EDITOR’S NOTE: Willy Rice is senior pastor of the Tampa-area Calvary Baptist Church in Clearwater and a former president of the Southern Baptist Pastors’ Conference. Baptist Press is releasing a series of articles and columns leading up to Sept. 8, which is Baptism Sunday in the Southern Baptist Convention. For resources, go to namb.net/baptism-sunday.
CLEARWATER, Fla. (BP) — Acts 2 says that Peter not only proclaimed the Gospel, he concluded with a clear call to repentance, faith and baptism.
“Do it now,” Peter seemed to say. He “strongly urged” (CSB) them to be saved, and those who accepted the message were baptized that day.
There are many ways to do Gospel invitations, but what seems to be inarguable in the New Testament is the vital importance of a direct challenge to repent, believe and be baptized.
For several years at Calvary Baptist Church we have enjoyed days when we intentionally emphasized a call to believe and be baptized. We have never had such a day when God failed to bless with a harvest. There is just something powerful about a direct call to trust Christ and an invitation to be baptized.

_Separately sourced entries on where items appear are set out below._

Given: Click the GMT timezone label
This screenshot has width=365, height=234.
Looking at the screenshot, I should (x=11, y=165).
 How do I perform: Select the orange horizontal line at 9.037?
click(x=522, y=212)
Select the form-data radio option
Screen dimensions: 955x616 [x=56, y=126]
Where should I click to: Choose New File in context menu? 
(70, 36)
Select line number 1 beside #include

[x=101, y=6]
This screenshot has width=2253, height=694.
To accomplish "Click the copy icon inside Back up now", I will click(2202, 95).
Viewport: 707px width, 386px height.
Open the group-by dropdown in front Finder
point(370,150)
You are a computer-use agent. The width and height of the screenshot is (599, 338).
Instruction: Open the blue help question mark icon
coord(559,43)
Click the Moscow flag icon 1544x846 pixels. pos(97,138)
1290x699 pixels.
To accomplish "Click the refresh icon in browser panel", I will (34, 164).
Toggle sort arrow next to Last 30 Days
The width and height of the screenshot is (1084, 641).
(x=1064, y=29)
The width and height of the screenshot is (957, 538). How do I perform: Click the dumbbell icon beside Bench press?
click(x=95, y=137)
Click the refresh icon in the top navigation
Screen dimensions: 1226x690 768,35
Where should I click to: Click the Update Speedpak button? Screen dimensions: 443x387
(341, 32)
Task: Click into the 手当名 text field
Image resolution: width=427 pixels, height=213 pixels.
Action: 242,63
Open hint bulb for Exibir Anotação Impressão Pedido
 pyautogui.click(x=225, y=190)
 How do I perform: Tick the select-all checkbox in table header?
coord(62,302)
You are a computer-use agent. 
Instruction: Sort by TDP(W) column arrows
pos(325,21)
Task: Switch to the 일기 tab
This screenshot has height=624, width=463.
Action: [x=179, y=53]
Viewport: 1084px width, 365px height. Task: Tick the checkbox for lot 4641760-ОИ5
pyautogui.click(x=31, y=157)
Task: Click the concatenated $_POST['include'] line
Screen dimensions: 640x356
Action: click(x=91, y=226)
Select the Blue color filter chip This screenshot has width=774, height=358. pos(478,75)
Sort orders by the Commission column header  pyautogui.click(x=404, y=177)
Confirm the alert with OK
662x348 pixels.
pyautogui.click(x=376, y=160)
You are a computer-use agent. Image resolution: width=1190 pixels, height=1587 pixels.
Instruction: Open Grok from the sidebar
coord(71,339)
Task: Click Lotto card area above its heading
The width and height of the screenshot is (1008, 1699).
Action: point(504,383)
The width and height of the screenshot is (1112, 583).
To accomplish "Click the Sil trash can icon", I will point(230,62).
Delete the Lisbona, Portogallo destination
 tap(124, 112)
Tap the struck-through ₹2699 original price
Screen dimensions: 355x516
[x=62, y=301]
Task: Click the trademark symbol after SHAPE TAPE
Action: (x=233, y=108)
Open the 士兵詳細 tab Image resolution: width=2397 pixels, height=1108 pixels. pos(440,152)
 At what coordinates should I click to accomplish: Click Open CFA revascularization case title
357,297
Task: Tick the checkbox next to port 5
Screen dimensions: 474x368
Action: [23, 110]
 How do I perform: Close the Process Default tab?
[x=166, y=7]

A few days ago, we had another Sunday when we called people to respond and scheduled a Beach Baptism service that evening. We were privileged to baptize 62 people that night. It is not uncommon for us to baptize 80, 90 or 100 people on such days.
We work very hard to proclaim a clear Gospel and follow up with each person who responds, just as we would any other time. A specific call to come, profess faith and Christ and be baptized, either in that very service, or later that very day, always seems to have unusual power. We make preparations so people who haven’t prepared to be baptized can still take that step of obedience if they are willing.
Of course every technique or method can be abused or used carelessly. We should work very hard to make sure our invitations are clearly rooted in a call to repentance and biblical faith. Yes, we should be concerned about the integrity of our invitations but we should be just as concerned with making sure we do issue an invitation, an urgent appeal.
It is hard to improve on the biblical model and unwise to try to do so. Gospel preaching involves a call to repent, believe and be baptized. To continually separate our proclamation from a call to action is unwise and unbiblical.
I encourage Southern Baptists to fill the tank, proclaim a clear message of repentance and faith and then call people to action. You might be surprised by what God will do.